» **Stored items**
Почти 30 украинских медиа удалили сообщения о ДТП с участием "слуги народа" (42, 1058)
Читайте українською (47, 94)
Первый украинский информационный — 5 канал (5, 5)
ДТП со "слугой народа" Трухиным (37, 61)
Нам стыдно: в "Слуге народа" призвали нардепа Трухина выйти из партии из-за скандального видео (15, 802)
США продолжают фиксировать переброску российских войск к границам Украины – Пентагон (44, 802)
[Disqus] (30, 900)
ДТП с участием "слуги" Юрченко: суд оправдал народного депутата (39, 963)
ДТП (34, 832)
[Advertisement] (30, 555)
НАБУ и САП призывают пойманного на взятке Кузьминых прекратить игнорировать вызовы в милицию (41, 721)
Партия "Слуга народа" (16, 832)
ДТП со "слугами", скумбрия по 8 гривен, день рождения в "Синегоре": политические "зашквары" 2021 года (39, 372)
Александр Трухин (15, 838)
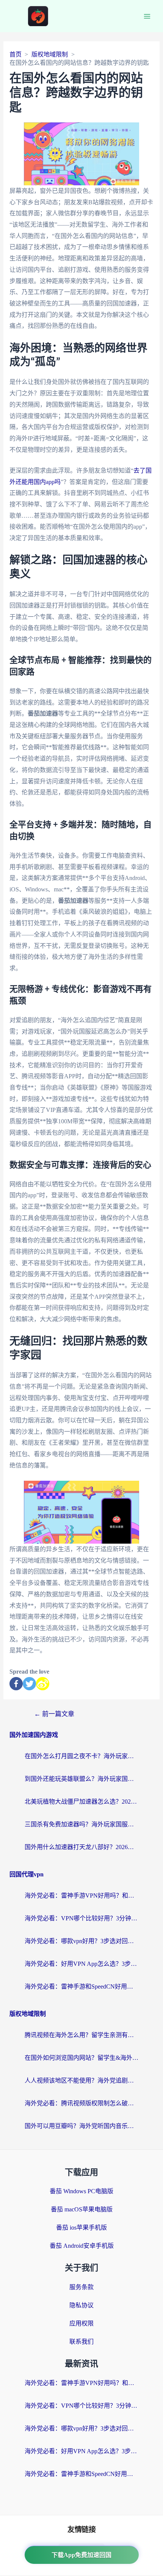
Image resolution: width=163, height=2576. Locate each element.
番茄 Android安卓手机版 (82, 2245)
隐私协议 (81, 2305)
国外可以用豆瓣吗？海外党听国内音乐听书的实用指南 (81, 2126)
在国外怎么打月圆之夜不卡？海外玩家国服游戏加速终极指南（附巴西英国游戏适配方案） (81, 1756)
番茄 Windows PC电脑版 (81, 2191)
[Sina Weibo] (42, 1683)
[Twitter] (29, 1683)
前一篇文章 (54, 1714)
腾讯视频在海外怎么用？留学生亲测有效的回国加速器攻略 (81, 2035)
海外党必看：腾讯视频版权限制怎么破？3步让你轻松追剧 (81, 2103)
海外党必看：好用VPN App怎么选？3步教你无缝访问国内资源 (81, 1964)
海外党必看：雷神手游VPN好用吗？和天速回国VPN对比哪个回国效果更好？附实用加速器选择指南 (81, 1895)
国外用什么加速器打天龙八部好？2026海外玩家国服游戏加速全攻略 (81, 1847)
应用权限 (81, 2323)
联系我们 (81, 2341)
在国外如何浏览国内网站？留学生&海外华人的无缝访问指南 (81, 2058)
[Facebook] (16, 1683)
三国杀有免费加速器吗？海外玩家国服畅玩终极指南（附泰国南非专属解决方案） (81, 1824)
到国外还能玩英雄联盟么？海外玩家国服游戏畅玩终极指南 (81, 1779)
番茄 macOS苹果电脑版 (82, 2209)
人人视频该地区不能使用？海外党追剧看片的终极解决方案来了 (81, 2080)
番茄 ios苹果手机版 (81, 2227)
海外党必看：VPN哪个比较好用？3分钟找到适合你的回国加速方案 (81, 1918)
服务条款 (81, 2287)
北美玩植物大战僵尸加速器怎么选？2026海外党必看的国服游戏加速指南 (81, 1801)
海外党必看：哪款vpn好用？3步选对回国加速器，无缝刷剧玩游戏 (81, 1941)
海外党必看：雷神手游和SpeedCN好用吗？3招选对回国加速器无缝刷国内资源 (81, 1986)
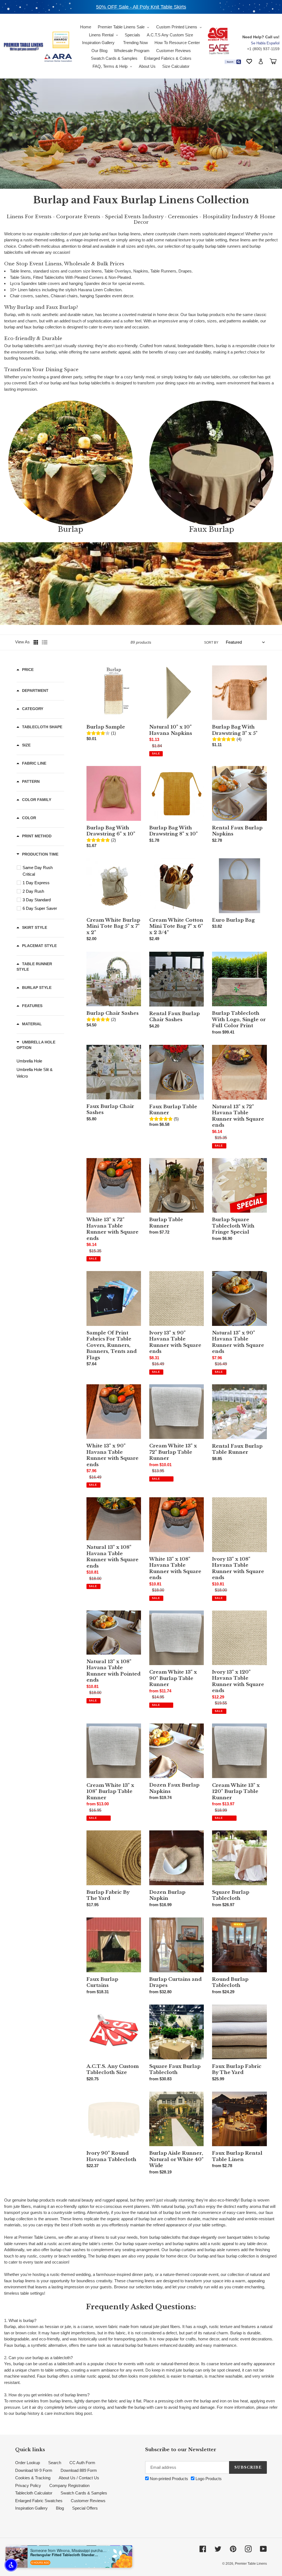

» **PROBLEM DESCRIPTION**
Without including any pictures, please restate all the records exactly.

» **TASK ANSWER**
Почти 30 украинских медиа удалили сообщения о ДТП с участием "слуги народа" (42, 1058)
Читайте українською (47, 94)
Первый украинский информационный — 5 канал (5, 5)
ДТП со "слугой народа" Трухиным (37, 61)
Нам стыдно: в "Слуге народа" призвали нардепа Трухина выйти из партии из-за скандального видео (15, 802)
США продолжают фиксировать переброску российских войск к границам Украины – Пентагон (44, 802)
[Disqus] (30, 900)
ДТП с участием "слуги" Юрченко: суд оправдал народного депутата (39, 963)
ДТП (34, 832)
[Advertisement] (30, 555)
НАБУ и САП призывают пойманного на взятке Кузьминых прекратить игнорировать вызовы в милицию (41, 721)
Партия "Слуга народа" (16, 832)
ДТП со "слугами", скумбрия по 8 гривен, день рождения в "Синегоре": политические "зашквары" 2021 года (39, 372)
Александр Трухин (15, 838)
Image resolution: width=163, height=2576. Locate each element.
番茄 Android安卓手机版 (82, 2245)
隐私协议 (81, 2305)
国外可以用豆瓣吗？海外党听国内音乐听书的实用指南 (81, 2126)
在国外怎么打月圆之夜不卡？海外玩家国服游戏加速终极指南（附巴西英国游戏适配方案） (81, 1756)
番茄 Windows PC电脑版 (81, 2191)
[Sina Weibo] (42, 1683)
[Twitter] (29, 1683)
前一篇文章 (54, 1714)
腾讯视频在海外怎么用？留学生亲测有效的回国加速器攻略 (81, 2035)
海外党必看：腾讯视频版权限制怎么破？3步让你轻松追剧 (81, 2103)
海外党必看：好用VPN App怎么选？3步教你无缝访问国内资源 (81, 1964)
海外党必看：雷神手游VPN好用吗？和天速回国VPN对比哪个回国效果更好？附实用加速器选择指南 (81, 1895)
国外用什么加速器打天龙八部好？2026海外玩家国服游戏加速全攻略 (81, 1847)
应用权限 (81, 2323)
联系我们 (81, 2341)
在国外如何浏览国内网站？留学生&海外华人的无缝访问指南 (81, 2058)
[Facebook] (16, 1683)
三国杀有免费加速器吗？海外玩家国服畅玩终极指南（附泰国南非专属解决方案） (81, 1824)
到国外还能玩英雄联盟么？海外玩家国服游戏畅玩终极指南 (81, 1779)
番茄 macOS苹果电脑版 (82, 2209)
人人视频该地区不能使用？海外党追剧看片的终极解决方案来了 (81, 2080)
番茄 ios苹果手机版 (81, 2227)
海外党必看：VPN哪个比较好用？3分钟找到适合你的回国加速方案 (81, 1918)
服务条款 (81, 2287)
北美玩植物大战僵尸加速器怎么选？2026海外党必看的国服游戏加速指南 (81, 1801)
海外党必看：哪款vpn好用？3步选对回国加速器，无缝刷剧玩游戏 (81, 1941)
海外党必看：雷神手游和SpeedCN好用吗？3招选对回国加速器无缝刷国内资源 (81, 1986)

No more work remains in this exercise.